___ DATA SUPPLIED ___
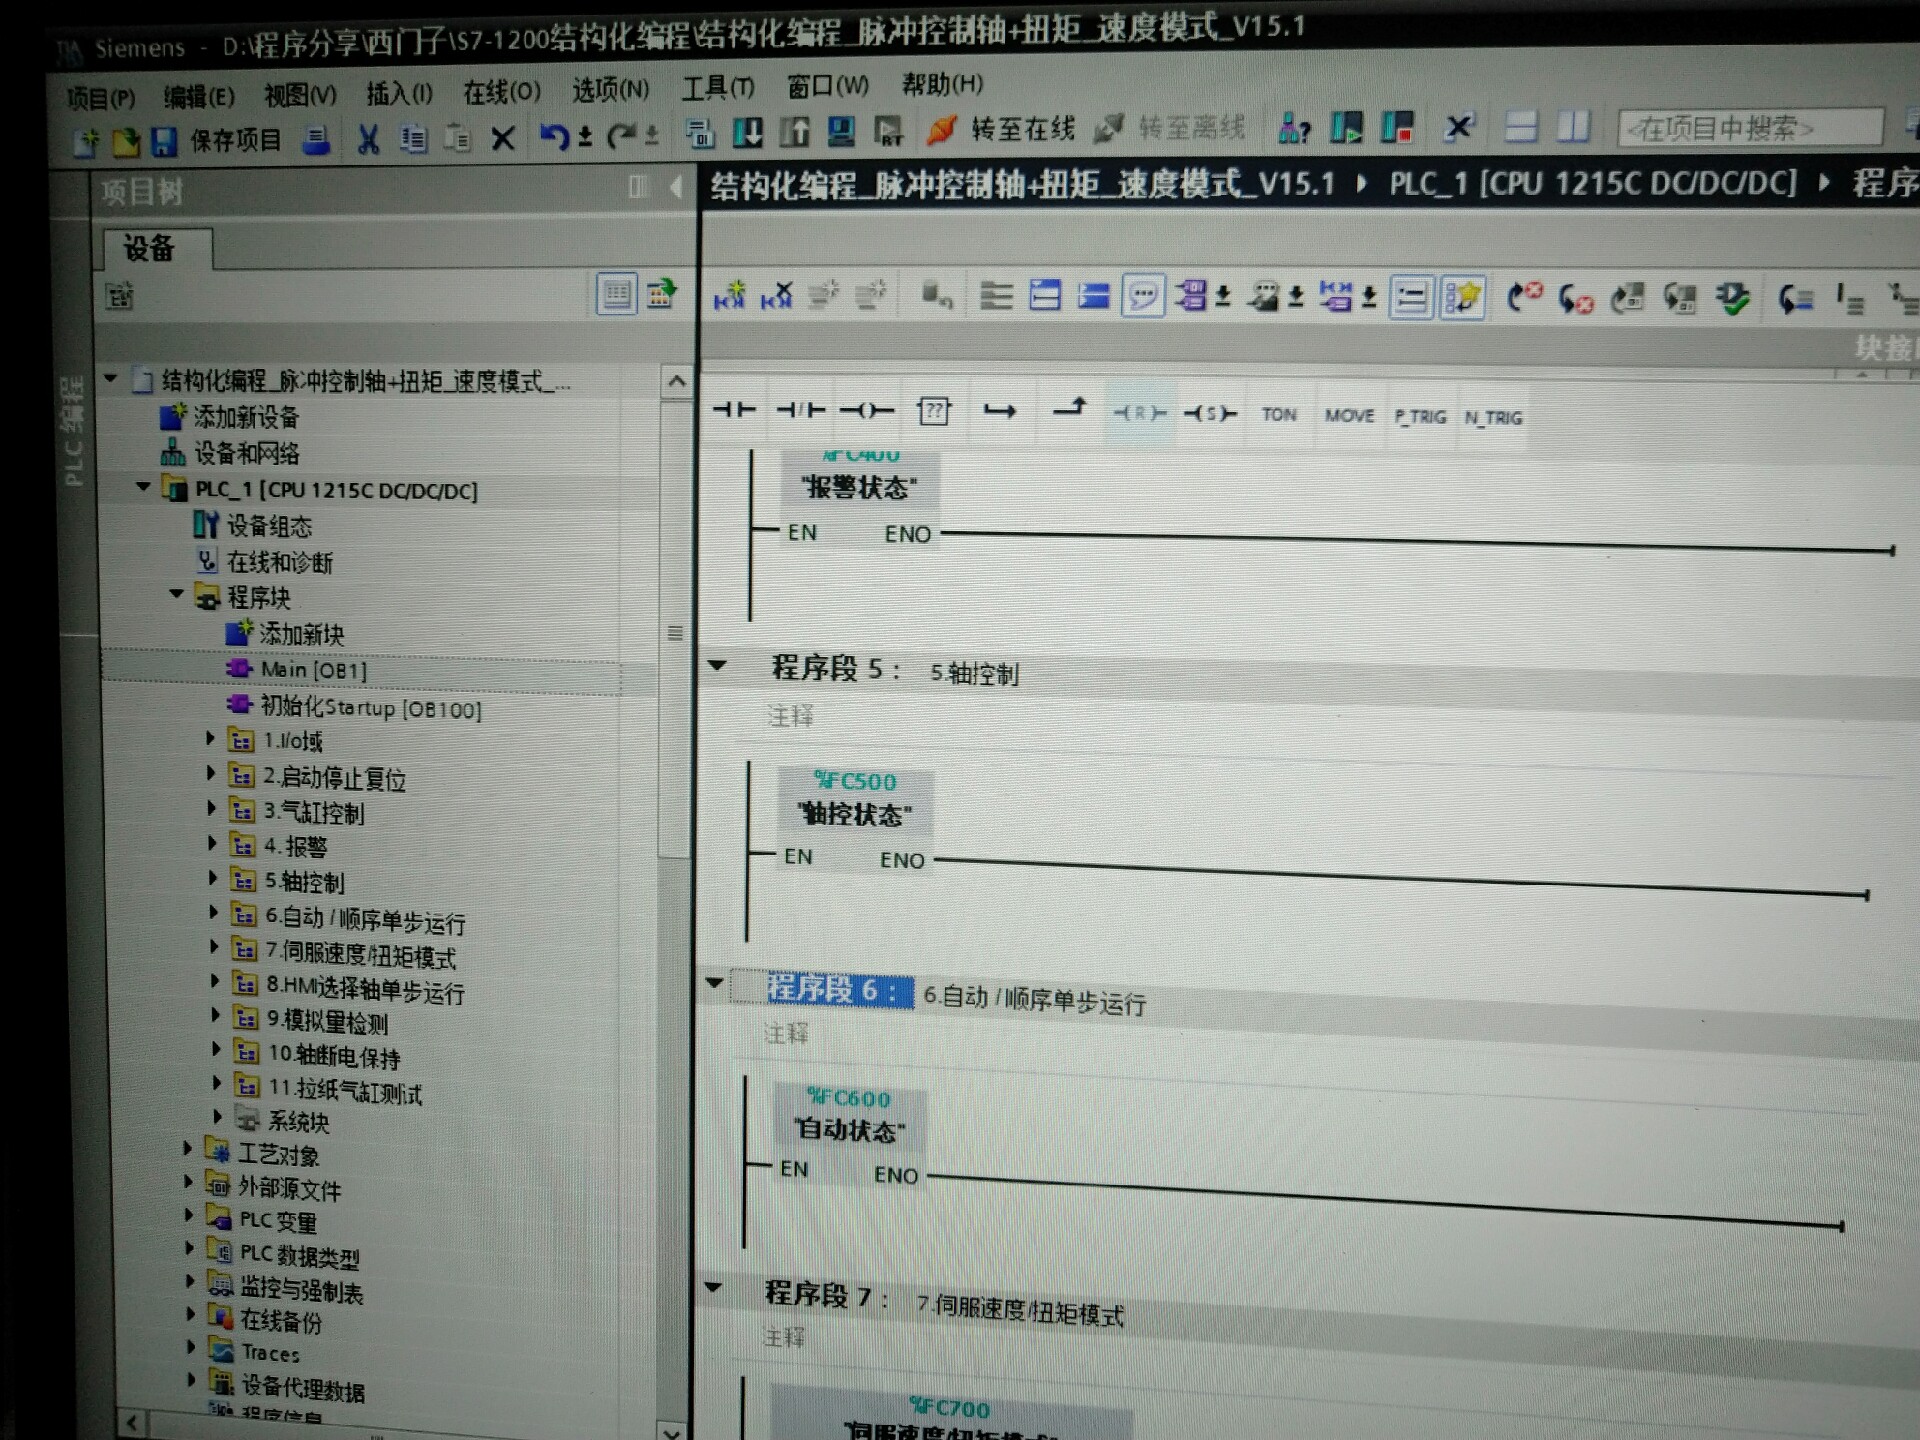The image size is (1920, 1440).
Task: Expand the 5.轴控制 folder
Action: point(211,878)
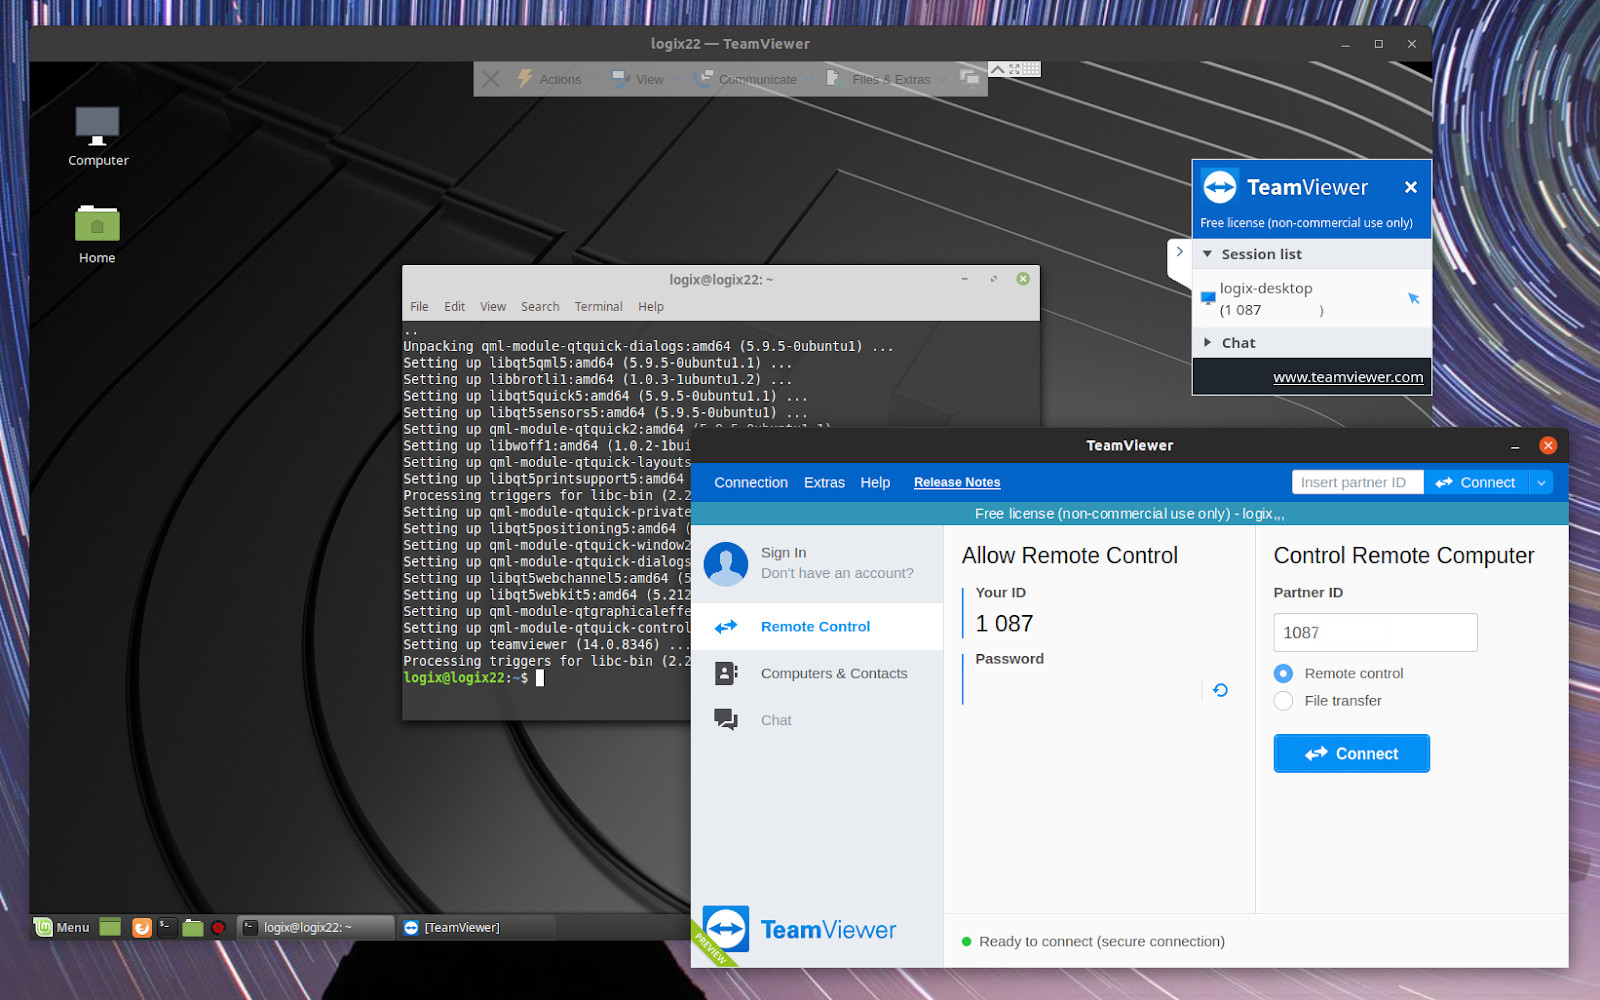Screen dimensions: 1600x1000
Task: Select the Actions menu lightning icon
Action: tap(524, 79)
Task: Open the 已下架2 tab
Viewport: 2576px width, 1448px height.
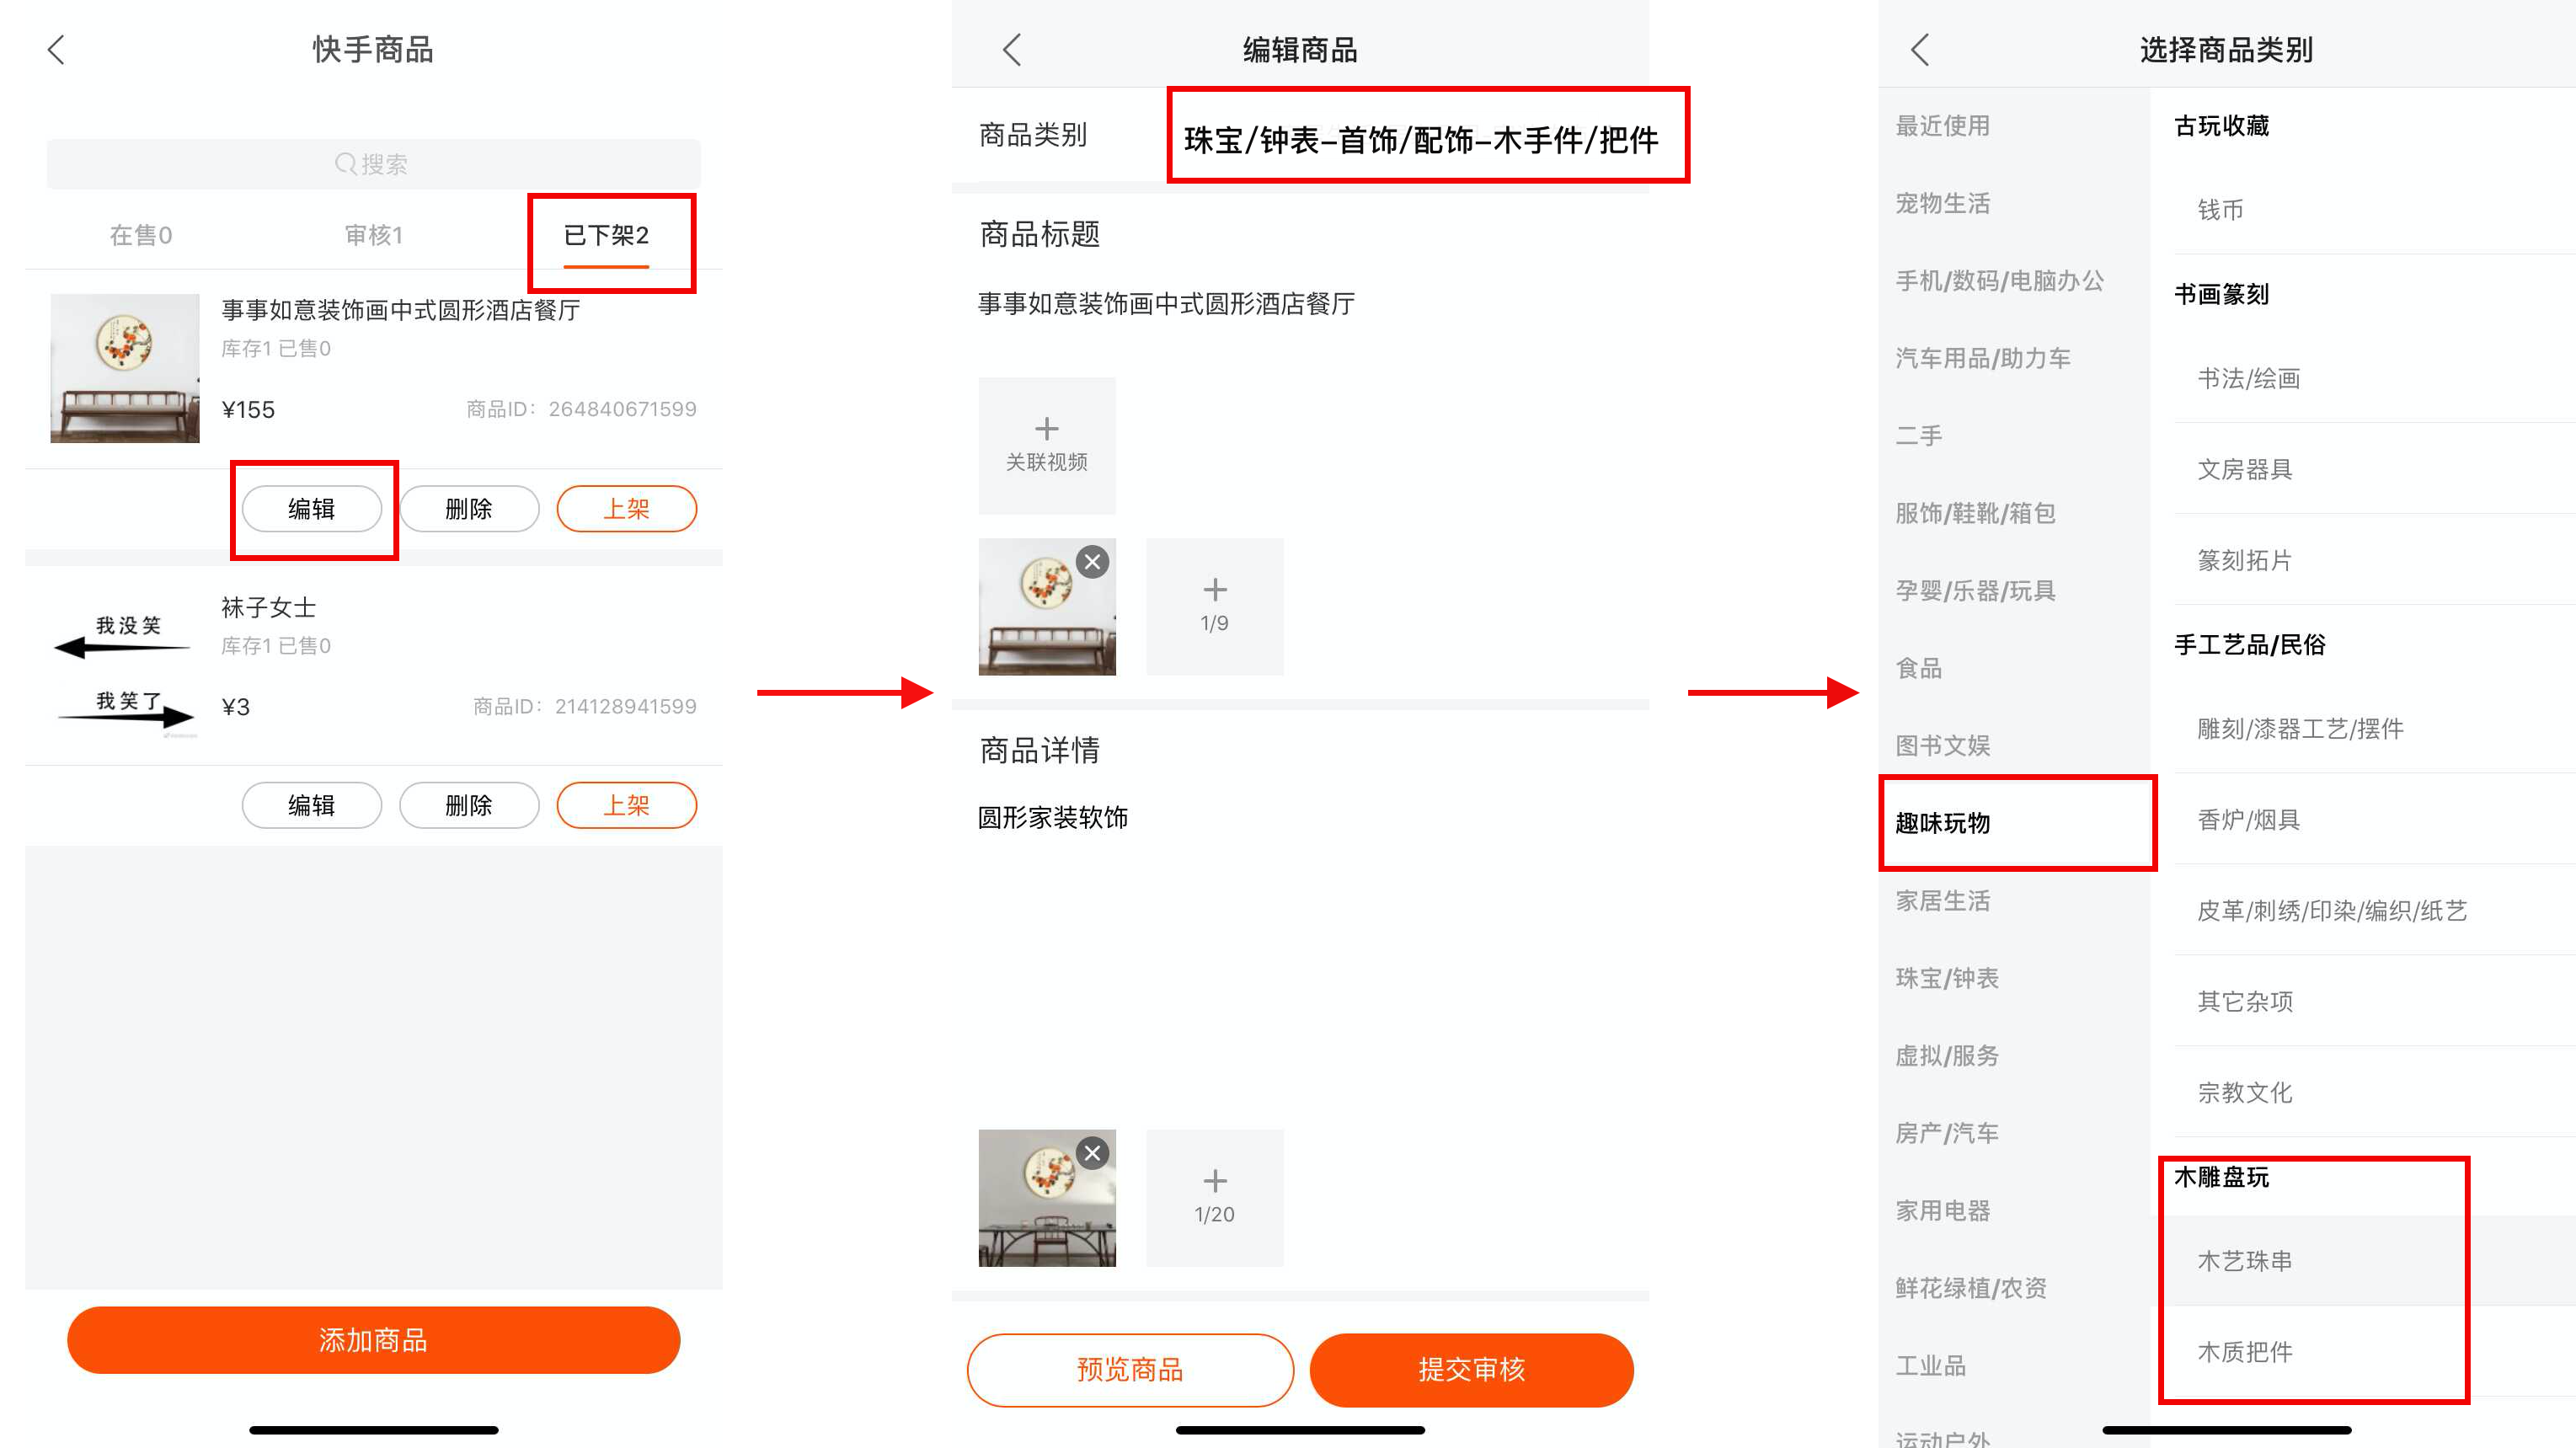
___
:: EXERCISE DESCRIPTION ::
Everything from the line with "Task: Open the 已下架2 tab" through the final line of the records above should be written out exactly, minus the pictures.

:: WRITTEN SOLUTION ::
Task: Open the 已下架2 tab
Viewport: 2576px width, 1448px height.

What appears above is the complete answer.